Lines of data:
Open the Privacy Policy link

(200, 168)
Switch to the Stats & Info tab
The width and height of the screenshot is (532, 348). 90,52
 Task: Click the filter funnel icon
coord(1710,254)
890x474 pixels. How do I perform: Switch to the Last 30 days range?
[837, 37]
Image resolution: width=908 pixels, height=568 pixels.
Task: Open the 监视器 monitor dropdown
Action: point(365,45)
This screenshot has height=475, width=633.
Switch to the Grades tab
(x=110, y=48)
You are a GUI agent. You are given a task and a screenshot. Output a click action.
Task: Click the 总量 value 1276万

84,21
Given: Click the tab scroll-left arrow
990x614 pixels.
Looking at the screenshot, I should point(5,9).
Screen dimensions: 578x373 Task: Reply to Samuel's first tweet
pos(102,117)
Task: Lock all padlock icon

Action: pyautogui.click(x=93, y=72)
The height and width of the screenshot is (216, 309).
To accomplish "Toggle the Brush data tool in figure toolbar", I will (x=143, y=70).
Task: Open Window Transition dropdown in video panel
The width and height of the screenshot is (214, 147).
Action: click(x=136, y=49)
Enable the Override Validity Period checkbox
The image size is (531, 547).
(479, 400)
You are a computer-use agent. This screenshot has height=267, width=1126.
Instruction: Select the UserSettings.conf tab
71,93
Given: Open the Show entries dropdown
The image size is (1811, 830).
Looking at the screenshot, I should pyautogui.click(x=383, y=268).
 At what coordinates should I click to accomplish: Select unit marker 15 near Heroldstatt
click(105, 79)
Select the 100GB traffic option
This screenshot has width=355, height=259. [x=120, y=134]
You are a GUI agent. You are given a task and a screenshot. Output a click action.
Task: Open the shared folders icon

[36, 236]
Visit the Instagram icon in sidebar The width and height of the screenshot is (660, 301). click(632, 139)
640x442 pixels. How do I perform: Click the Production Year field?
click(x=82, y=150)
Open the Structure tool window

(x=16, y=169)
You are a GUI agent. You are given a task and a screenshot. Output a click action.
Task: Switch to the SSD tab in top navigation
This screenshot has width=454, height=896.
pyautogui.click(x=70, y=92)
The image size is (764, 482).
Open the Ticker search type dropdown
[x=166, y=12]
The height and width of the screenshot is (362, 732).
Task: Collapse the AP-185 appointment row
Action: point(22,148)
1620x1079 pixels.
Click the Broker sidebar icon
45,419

> [Written exercise]
Copy the material above verbatim, from its first line through the line containing "will (x=143, y=70).".

> [Task result]
Open the Privacy Policy link

(200, 168)
Switch to the Stats & Info tab
The width and height of the screenshot is (532, 348). 90,52
 Task: Click the filter funnel icon
coord(1710,254)
890x474 pixels. How do I perform: Switch to the Last 30 days range?
[837, 37]
Image resolution: width=908 pixels, height=568 pixels.
Task: Open the 监视器 monitor dropdown
Action: point(365,45)
This screenshot has height=475, width=633.
Switch to the Grades tab
(x=110, y=48)
You are a GUI agent. You are given a task and a screenshot. Output a click action.
Task: Click the 总量 value 1276万

84,21
Given: Click the tab scroll-left arrow
990x614 pixels.
Looking at the screenshot, I should point(5,9).
Screen dimensions: 578x373 Task: Reply to Samuel's first tweet
pos(102,117)
Task: Lock all padlock icon

Action: pyautogui.click(x=93, y=72)
The height and width of the screenshot is (216, 309).
To accomplish "Toggle the Brush data tool in figure toolbar", I will (x=143, y=70).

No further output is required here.